Channel compensation in the front-end processing addresses linear channel effects, but there is evidence that 
handset transducer effects are nonlinear in nature and are thus difficult to remove from the features prior to training and 
recognition [8]. Because the handset effects remain in the features, the speaker’s model will represent the speaker’s 
acoustic characteristics coupled with the distortions caused by the handset from which the training speech was collected. 
Speaker same likelihood the same speaker the effect is that log-likelihood ratio scores produced from different speaker 
models can have handset-dependent biases and scales. This is especially problematic when trying to use 
speaker-independent thresholds in a system, as is the case for the NIST SREs [3]. 

Poor-quality microphones introduce nonlinear distortion to the true speech spectrum. Quatieri & al. [8] 
demonstrate, by comparing pairs of same speech segment recorded with good- and poor-quality microphones, that 
poor-quality microphones introduce several spectral artifacts, such as phantom formants that occur at the sums, multiples 
and differences of the true formants. Formant bandwidths are also widened and the overall spectral shape is flattened which 
affect in the speech features in speaker recognition system. 

The A/D converter adds its own distortion, and the recording device might interfere with a mobile phone radio- 
waves. If the speech is transmitted through a telephone network, it is compressed using lossy techniques which might have 
added noise into the signal.

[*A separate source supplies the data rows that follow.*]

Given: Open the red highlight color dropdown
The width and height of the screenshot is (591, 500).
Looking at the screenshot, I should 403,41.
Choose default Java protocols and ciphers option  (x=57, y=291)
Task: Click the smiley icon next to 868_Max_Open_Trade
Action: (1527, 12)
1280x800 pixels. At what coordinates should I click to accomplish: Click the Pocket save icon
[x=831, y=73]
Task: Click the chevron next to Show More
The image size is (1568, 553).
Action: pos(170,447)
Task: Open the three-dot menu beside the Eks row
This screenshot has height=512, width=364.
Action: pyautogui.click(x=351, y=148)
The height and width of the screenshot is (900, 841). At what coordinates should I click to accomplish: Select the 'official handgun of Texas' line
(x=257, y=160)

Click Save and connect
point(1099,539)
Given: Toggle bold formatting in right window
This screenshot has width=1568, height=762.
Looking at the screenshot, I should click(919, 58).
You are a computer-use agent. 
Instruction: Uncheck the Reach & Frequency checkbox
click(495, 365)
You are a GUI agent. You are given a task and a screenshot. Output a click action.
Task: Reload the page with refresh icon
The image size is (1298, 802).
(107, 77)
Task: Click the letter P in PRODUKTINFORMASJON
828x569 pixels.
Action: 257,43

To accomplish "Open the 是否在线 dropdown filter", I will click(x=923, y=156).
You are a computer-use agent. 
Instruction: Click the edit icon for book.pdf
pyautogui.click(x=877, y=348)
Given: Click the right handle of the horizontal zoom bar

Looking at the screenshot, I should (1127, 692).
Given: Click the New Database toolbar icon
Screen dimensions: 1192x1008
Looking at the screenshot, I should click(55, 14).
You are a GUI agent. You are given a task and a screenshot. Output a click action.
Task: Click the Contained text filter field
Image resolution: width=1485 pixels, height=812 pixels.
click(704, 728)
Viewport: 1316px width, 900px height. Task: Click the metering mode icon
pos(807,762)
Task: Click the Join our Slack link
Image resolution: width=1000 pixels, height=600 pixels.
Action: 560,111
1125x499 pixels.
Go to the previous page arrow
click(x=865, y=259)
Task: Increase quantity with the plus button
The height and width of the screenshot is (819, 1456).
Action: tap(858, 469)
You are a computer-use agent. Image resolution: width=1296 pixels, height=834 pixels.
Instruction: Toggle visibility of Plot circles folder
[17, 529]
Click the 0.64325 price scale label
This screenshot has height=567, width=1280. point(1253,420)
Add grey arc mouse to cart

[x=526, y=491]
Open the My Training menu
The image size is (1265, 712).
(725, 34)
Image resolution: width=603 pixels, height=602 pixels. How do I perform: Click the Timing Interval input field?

Speech coding can degrade speaker recognition performance significantly [10, 11]. 

To evaluate the text independent speaker verification system in multi-sensor environment, a multi-lingual and 
multi-sensor speaker recognition database has been developed and initial experiments were carried out to evaluate the 
impact of language variability on the performance of the baseline speaker verification system [12, 13]. In this work, we are 
going to discuss how device variability affected the performance of a SV system. 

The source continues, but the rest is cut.